→ ACTIVITY
Each line of the data has to be retyped exactly as it is.

Stored data
● ● ● ● ● ● ●

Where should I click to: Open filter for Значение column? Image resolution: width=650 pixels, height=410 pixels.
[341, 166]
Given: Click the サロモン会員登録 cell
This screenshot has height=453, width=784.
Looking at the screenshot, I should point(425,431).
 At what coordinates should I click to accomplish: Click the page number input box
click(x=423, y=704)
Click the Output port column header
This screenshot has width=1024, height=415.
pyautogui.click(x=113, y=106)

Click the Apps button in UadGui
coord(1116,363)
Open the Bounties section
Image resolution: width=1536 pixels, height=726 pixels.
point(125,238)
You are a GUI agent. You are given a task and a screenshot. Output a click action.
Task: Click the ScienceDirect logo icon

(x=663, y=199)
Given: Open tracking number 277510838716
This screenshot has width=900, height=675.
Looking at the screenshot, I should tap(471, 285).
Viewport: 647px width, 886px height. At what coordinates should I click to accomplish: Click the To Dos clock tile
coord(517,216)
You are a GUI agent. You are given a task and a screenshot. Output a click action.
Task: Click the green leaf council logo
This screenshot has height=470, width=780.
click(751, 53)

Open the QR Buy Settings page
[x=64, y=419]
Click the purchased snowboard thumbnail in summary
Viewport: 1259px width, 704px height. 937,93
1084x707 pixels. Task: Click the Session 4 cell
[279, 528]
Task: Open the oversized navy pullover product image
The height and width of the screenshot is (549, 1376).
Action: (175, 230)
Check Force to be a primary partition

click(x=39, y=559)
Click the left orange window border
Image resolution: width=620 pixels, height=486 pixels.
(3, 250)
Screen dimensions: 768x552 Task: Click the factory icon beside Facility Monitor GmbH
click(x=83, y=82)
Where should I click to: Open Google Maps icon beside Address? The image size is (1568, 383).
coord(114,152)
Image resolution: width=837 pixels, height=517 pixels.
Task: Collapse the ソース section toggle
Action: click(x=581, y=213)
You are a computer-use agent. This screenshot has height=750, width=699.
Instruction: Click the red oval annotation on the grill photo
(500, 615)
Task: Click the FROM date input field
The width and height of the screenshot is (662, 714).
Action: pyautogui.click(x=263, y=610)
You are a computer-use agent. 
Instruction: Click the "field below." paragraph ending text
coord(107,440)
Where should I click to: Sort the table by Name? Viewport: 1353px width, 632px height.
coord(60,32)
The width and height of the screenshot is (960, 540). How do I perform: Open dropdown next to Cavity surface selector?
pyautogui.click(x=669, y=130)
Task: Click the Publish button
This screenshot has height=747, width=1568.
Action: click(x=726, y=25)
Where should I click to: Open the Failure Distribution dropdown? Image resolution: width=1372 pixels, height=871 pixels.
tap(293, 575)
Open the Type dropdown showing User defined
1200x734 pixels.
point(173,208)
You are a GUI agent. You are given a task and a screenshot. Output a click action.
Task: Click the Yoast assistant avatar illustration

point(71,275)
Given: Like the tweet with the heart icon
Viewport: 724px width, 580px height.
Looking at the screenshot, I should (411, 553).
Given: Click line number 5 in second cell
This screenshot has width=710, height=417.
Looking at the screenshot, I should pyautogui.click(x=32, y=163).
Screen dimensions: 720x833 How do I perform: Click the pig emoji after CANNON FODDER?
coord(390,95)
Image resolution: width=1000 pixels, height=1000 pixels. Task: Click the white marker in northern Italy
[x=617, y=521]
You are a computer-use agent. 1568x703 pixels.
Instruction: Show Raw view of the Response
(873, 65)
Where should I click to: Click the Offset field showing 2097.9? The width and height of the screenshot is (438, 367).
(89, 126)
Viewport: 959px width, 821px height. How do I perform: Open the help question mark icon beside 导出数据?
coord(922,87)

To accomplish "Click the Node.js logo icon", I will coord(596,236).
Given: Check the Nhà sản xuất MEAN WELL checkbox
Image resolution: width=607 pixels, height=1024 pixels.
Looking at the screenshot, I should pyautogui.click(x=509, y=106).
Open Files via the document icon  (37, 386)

● ● ● ● ● ● ●

→ RESULT OF THE TASK
Where should I click to: Open filter for Значение column? Image resolution: width=650 pixels, height=410 pixels.
[341, 166]
Given: Click the サロモン会員登録 cell
This screenshot has height=453, width=784.
Looking at the screenshot, I should point(425,431).
 At what coordinates should I click to accomplish: Click the page number input box
click(x=423, y=704)
Click the Output port column header
This screenshot has width=1024, height=415.
pyautogui.click(x=113, y=106)

Click the Apps button in UadGui
coord(1116,363)
Open the Bounties section
Image resolution: width=1536 pixels, height=726 pixels.
point(125,238)
You are a GUI agent. You are given a task and a screenshot. Output a click action.
Task: Click the ScienceDirect logo icon

(x=663, y=199)
Given: Open tracking number 277510838716
This screenshot has width=900, height=675.
Looking at the screenshot, I should tap(471, 285).
Viewport: 647px width, 886px height. At what coordinates should I click to accomplish: Click the To Dos clock tile
coord(517,216)
You are a GUI agent. You are given a task and a screenshot. Output a click action.
Task: Click the green leaf council logo
This screenshot has height=470, width=780.
click(751, 53)

Open the QR Buy Settings page
[x=64, y=419]
Click the purchased snowboard thumbnail in summary
Viewport: 1259px width, 704px height. 937,93
1084x707 pixels. Task: Click the Session 4 cell
[279, 528]
Task: Open the oversized navy pullover product image
The height and width of the screenshot is (549, 1376).
Action: (175, 230)
Check Force to be a primary partition

click(x=39, y=559)
Click the left orange window border
Image resolution: width=620 pixels, height=486 pixels.
(3, 250)
Screen dimensions: 768x552 Task: Click the factory icon beside Facility Monitor GmbH
click(x=83, y=82)
Where should I click to: Open Google Maps icon beside Address? The image size is (1568, 383).
coord(114,152)
Image resolution: width=837 pixels, height=517 pixels.
Task: Collapse the ソース section toggle
Action: click(x=581, y=213)
You are a computer-use agent. This screenshot has height=750, width=699.
Instruction: Click the red oval annotation on the grill photo
(500, 615)
Task: Click the FROM date input field
The width and height of the screenshot is (662, 714).
Action: pyautogui.click(x=263, y=610)
You are a computer-use agent. 
Instruction: Click the "field below." paragraph ending text
coord(107,440)
Where should I click to: Sort the table by Name? Viewport: 1353px width, 632px height.
coord(60,32)
The width and height of the screenshot is (960, 540). How do I perform: Open dropdown next to Cavity surface selector?
pyautogui.click(x=669, y=130)
Task: Click the Publish button
This screenshot has height=747, width=1568.
Action: click(x=726, y=25)
Where should I click to: Open the Failure Distribution dropdown? Image resolution: width=1372 pixels, height=871 pixels.
tap(293, 575)
Open the Type dropdown showing User defined
1200x734 pixels.
point(173,208)
You are a GUI agent. You are given a task and a screenshot. Output a click action.
Task: Click the Yoast assistant avatar illustration

point(71,275)
Given: Like the tweet with the heart icon
Viewport: 724px width, 580px height.
Looking at the screenshot, I should (411, 553).
Given: Click line number 5 in second cell
This screenshot has width=710, height=417.
Looking at the screenshot, I should pyautogui.click(x=32, y=163).
Screen dimensions: 720x833 How do I perform: Click the pig emoji after CANNON FODDER?
coord(390,95)
Image resolution: width=1000 pixels, height=1000 pixels. Task: Click the white marker in northern Italy
[x=617, y=521]
You are a computer-use agent. 1568x703 pixels.
Instruction: Show Raw view of the Response
(873, 65)
Where should I click to: Click the Offset field showing 2097.9? The width and height of the screenshot is (438, 367).
(89, 126)
Viewport: 959px width, 821px height. How do I perform: Open the help question mark icon beside 导出数据?
coord(922,87)

To accomplish "Click the Node.js logo icon", I will coord(596,236).
Given: Check the Nhà sản xuất MEAN WELL checkbox
Image resolution: width=607 pixels, height=1024 pixels.
Looking at the screenshot, I should pyautogui.click(x=509, y=106).
Open Files via the document icon  (37, 386)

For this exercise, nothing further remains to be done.